Figure 3. Time-dependent color change of printed dual-material structures composed of mashed potato and anthocyanin-containing purple sweet potato at different pH levels.
Figure 4. Four-dimensional printing of composite structures with purple sweet potato infill and mashed potato perimeter at different pH levels: (a) dual extrusion 3D printing model; (b) time-dependent mass diffusion and color change.
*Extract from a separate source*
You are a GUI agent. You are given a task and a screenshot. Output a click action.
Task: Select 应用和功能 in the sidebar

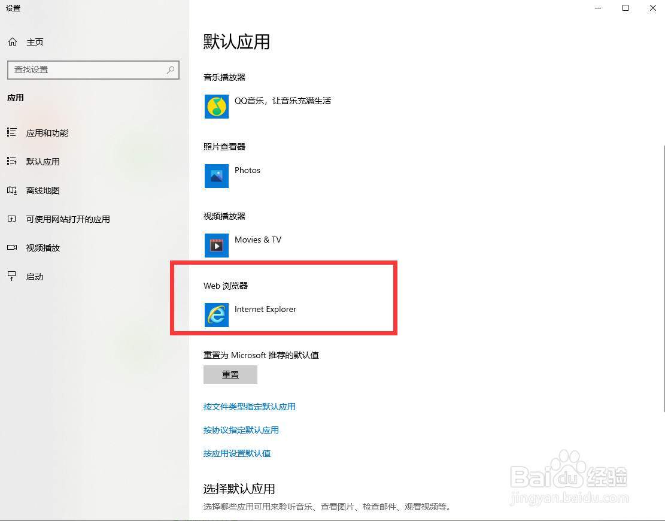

Stimulated color changes of 3D-printed structures, as discussed in the previous section, can be used as a primary and programmed effect to alter the perception of foods. However, this 4D printing application can also be used as a secondary effect, such as an indication of other progressing behavior, like time-dependent organic growth or fermentation processes. Several studies have focused on investigating and utilizing pH-driven color changes to monitor the microbiological metabolism in printed structures [33][42]. Chen et al. investigated the color change behavior through the incorporation of probiotics in 3D-printed food structures [33]. In their study, the authors incorporated Lactobacillus bulgaricus and Streptococcus thermophilus (lyophilized powder form) in a purple sweet potato-based material system. In addition, four different mass concentrations (0.1, 0.2, 0.3, 0.4, and 0.5%) of tea polyphenols were added to the material system to promote metabolism. Moreover, the study investigated time-dependent color changes during fermentation at 37 °C with and without the addition of the polyphenols. During incubation, the number of probiotics reached its maximum value and was saturated between 6 and 8h. Concerning the addition of tea polyphenols, the results showed that increasing the concentration of polyphenols up to 0.4% promoted the metabolism of probiotics. Most importantly, the printing and incubation results showed a significant color change for all printed formulations, from a dark purple value (after printing) to a bright red (after 10 h of fermentation). The time-dependent color shift occurred due to a reduction in the pH as a consequence of the production of lactic acid during fermentation. The authors presented this effect as 5D printing by combining color change and biological growth in one printed system. However, the combination of two time-dependent (single time domain) effects still constitutes a 4D food printing application.
Investigating the effect of post-processing in the form of external pH stimuli, Shanthamma et al. studied the color change behavior of curcumin-based 3D-printed structures [34]. The investigation was performed on a sago flour-based material system with incorporated turmeric powder at different concentrations of 0, 0.5, 1.5, and 2.5% on a weight basis. To stimulate the time-dependent color change effect, the authors used a post-processing approach where they immersed the printed structures in solutions with varying concentrations of sodium bicarbonate (1, 3, and 5% on a weight basis). As shown in Figure 5c, time-dependent changes in the color value and intensity (from yellow to red) were observed. The observed effects mark the transition of the curcumin from a keto conformational state (fluorescent yellow) to its enol conformational state (bright red). Moreover, the authors comprehensively elucidated the resultant color changes using UV absorbance.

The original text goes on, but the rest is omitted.